Reputation: 1815
I have a dataset of reviews which has a class label of positive/negative. I am applying Naive Bayes to that reviews dataset. Firstly, I am converting into Bag of words. Here sorted_data['Text'] is reviews and final_counts is a sparse matrix
count_vect = CountVectorizer()
final_counts = count_vect.fit_transform(sorted_data['Text'].values)
I am splitting the data into train and test dataset.
X_1, X_test, y_1, y_test = cross_validation.train_test_split(final_counts, labels, test_size=0.3, random_state=0)
I am applying the naive bayes algorithm as follows
optimal_alpha = 1
NB_optimal = BernoulliNB(alpha=optimal_aplha)
# fitting the model
NB_optimal.fit(X_tr, y_tr)
# predict the response
pred = NB_optimal.predict(X_test)
# evaluate accuracy
acc = accuracy_score(y_test, pred) * 100
print('\nThe accuracy of the NB classifier for k = %d is %f%%' % (optimal_aplha, acc))
Here X_test is test dataset in which pred variable gives us whether the vector in X_test is positive or negative class.

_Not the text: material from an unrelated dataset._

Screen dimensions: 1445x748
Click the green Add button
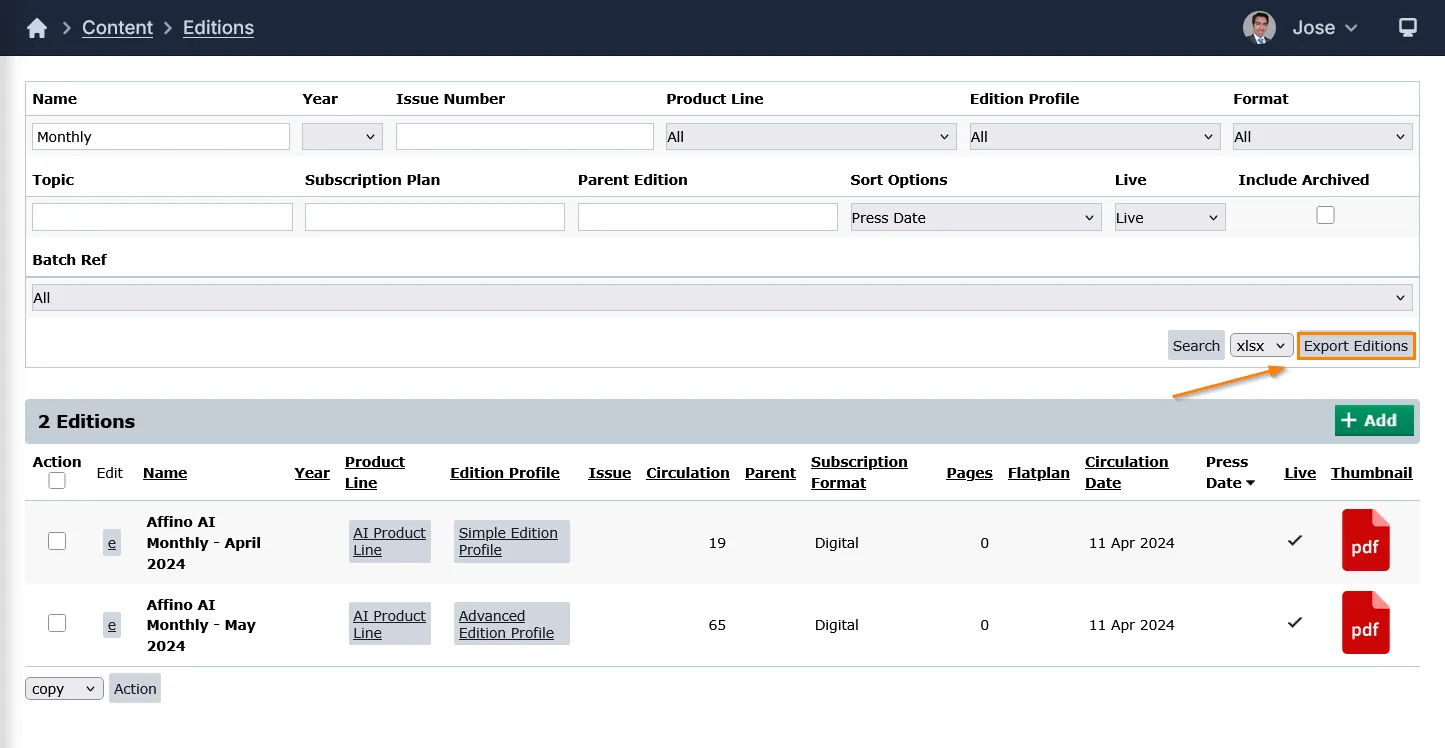coord(1373,421)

The X_test shape is (54626 rows, 82343 dimensions)
length of pred is 54626
My question is I want to get the words with highest probability in each vector so that I can get to know by the words that why it predicted as positive or negative class. Therefore, how to get the words which have highest probability in each vector?
Upvotes: 17
Views: 35766
Reputation: 616
Unfortunately, I disagree with the accepted answer, since they are outputting the conditional log probs. For example (this is what actually happened to me and that's why I proposed a different approach), let's say you have a sentiment analysis with Naive Bayes and you use feature_log_prob_ as in the answer. feature_log_prob_ of the word 'the' is Prob(the | y==1), since the word 'the' is really likely to occur, this will be considired an 'important feature'; but bear in mind that Prob(the | y==1) is also really likely (because the word 'the' occurs no matter if the sentiment is positive or negative). Therefore if you did not remove stopwords, this word will be more important than the word 'WORSE' for predicting a negative class in a sentiment classifier. This is clearly unintuitive and wrong. It happened to me in a project.

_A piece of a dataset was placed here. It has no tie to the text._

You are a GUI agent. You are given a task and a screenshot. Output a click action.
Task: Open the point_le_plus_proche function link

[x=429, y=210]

In case someone mentions that still the Prob(the | y==1) is high: Yes, the word 'the' helps to predict the positive class since Prob(the | y==1) is high, but it will equally help to predict the negative class and therefore has no effect (is not important).
Proposed solution:
I had the same trouble, maybe this is for datascience exchange forum but I want to post it here since I achieved a very good result.
First:
We are going to build odds ratio, which can be demostrated that it is equal to P(word i ,+) / P(word i ,-) (let me know if you need the demostration of it guys). If this ratio is greater than 1 means that the word i is more likely to occur in a positive texts than in negative text.
These are the priors in the naive bayes model:
# remember normalize=True outputs proportion
prob_pos = df_train['y'].value_counts(normalize=True)[0]
prob_neg = df_train['y'].value_counts(normalize=True)[1]
Create a dataframe for storing the words
df_nbf = pd.DataFrame()
df_nbf.index = count_vect.get_feature_names()
# Convert log probabilities to probabilities.
df_nbf['pos'] = np.e**(nb.feature_log_prob_[0, :])
df_nbf['neg'] = np.e**(nb.feature_log_prob_[1, :])
df_nbf['odds_positive'] = (df_nbf['pos']/df_nbf['neg'])*(prob_pos /prob_neg)
df_nbf['odds_negative'] = (df_nbf['neg']/df_nbf['pos'])*(prob_neg/prob_pos )
Most important words. This will give you a >1 ratio. For example a odds_ratio_negative =2 for the word "damn" means that this word is twice likely to occur when the comment or your class is negative in comparison with your positive class.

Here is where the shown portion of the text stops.